There is a tax exemption for agricultural uses, and when you buy vacant land that has been in this tax exemption, you have the option to continue the tax exemption, or to pull it out and convert all of the acreage to residential tax use. This is relevant when you purchase a five acre parcel that has been in this tax exemption, if you intend to build a home on this parcel. But there is a trap for the unwary that could come back to bite you in the future, and I’m talking about a huge tax bill for the past seven years. Here’s how it works.

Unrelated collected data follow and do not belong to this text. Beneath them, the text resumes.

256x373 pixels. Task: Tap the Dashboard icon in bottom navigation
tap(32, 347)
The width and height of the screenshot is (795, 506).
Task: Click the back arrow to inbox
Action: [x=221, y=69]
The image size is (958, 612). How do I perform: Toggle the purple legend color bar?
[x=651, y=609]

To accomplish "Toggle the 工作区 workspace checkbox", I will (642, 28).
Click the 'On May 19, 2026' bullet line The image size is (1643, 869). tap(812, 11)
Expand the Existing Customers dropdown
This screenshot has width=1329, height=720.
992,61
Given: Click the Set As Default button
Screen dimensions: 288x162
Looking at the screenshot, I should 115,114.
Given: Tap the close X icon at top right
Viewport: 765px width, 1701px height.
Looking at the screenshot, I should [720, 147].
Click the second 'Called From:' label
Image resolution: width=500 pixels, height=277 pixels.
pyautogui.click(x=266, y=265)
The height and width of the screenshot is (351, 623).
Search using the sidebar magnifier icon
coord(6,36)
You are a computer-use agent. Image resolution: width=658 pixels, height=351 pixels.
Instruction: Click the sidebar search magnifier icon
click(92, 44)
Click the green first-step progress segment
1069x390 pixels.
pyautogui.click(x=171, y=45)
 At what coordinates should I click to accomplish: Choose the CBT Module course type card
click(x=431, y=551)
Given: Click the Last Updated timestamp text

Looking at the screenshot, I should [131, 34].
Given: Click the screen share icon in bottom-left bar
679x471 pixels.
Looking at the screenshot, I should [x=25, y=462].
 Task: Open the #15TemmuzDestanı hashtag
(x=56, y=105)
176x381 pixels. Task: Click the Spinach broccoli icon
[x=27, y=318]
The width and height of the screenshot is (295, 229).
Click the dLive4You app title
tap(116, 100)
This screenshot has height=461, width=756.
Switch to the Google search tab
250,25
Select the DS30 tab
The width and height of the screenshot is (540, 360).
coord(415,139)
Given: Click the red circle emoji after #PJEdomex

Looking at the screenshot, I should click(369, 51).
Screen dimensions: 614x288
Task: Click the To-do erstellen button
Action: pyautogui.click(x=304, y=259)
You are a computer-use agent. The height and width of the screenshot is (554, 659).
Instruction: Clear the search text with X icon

Tax Exemption: Saving Property Taxes
Washington law will give you a tax exemption if you use the land for an agricultural use, which could be raising animals or growing crops like hay or any crop (any use for “food or fiber”). If you have five acres, for example, you can segregate one acre for your home and leave the other four acres in the tax exemption. [See RCW 84.34 and WAC 458.30.200]
Tax Exemption: The Trap for the Unwary
In order to qualify for the tax exemption on a five acre parcel, you must have an income from your crops or animals of at least $1,500 per year for at least three out of the last five consecutive years. If at some point in the future you are the beneficiary of a random property tax audit, and if you do not meet all of the requirements in the law, you will immediately be assessed property tax equal to the past seven years, and it is due and payable within 30 days.
When you buy vacant land that has been in such a tax exemption, if you don’t intend to raise crops or animals, you will not continue the tax exempt status, which means either you or the seller pay the past seven years taxes immediately. There’s a dirty little trap for a buyer in all of this. If you decide to continue the tax exemption, but you don’t actually raise crops or animals or don’t make the minimum gross income from your farming activities, you will owe back taxes for seven years, even if you have owned the property for only a couple of years.
My advice to you if you are buying vacant land is to make sure this is resolved to your satisfaction before you sign a contract to purchase the land. Either the seller agrees in writing to pay it, or you agree in writing to continue it. But know what you’re getting into when it comes to the Clallam County tax exemption.
Last Updated on September 7, 2019 by Chuck Marunde
Does the minimum income from crops or animals go up with the acreage? Is it more for 10 or 20 acres, as example? Thank you.
Matt, no. The minimum is $1,500 in annual income regardless of acreage.